Take the lines below beginning at the line that has "Click the CAPE" and stopping after the line that has "Given: Switch to the 小程序授权 tab", and print them exactly as they are, with no other lines.

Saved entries

*** Begin section ***

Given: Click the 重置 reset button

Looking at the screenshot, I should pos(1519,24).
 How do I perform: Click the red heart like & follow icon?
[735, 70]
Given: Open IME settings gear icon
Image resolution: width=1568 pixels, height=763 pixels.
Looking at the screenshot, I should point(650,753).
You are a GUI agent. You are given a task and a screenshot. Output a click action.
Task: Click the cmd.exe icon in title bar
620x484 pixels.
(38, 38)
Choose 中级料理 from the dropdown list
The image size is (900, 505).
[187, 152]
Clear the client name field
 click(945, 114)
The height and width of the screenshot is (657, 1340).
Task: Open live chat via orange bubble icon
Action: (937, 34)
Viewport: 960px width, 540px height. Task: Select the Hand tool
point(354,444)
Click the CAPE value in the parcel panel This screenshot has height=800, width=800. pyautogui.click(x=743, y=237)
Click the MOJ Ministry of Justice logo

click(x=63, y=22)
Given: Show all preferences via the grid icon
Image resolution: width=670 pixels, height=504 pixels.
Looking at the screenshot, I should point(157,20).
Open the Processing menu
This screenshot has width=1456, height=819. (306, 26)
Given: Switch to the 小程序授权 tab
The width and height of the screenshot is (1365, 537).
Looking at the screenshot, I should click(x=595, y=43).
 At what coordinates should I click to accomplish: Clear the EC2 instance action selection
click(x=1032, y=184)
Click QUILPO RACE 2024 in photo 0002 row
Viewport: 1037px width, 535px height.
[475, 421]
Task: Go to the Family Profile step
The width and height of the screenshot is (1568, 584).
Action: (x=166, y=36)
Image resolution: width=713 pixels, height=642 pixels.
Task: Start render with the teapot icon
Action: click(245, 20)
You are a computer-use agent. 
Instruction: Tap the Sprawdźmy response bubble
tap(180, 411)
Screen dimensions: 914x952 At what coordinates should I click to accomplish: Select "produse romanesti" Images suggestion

*** End section ***

→ **WRITTEN ANSWER**
Click the CAPE value in the parcel panel This screenshot has height=800, width=800. pyautogui.click(x=743, y=237)
Click the MOJ Ministry of Justice logo

click(x=63, y=22)
Given: Show all preferences via the grid icon
Image resolution: width=670 pixels, height=504 pixels.
Looking at the screenshot, I should point(157,20).
Open the Processing menu
This screenshot has width=1456, height=819. (306, 26)
Given: Switch to the 小程序授权 tab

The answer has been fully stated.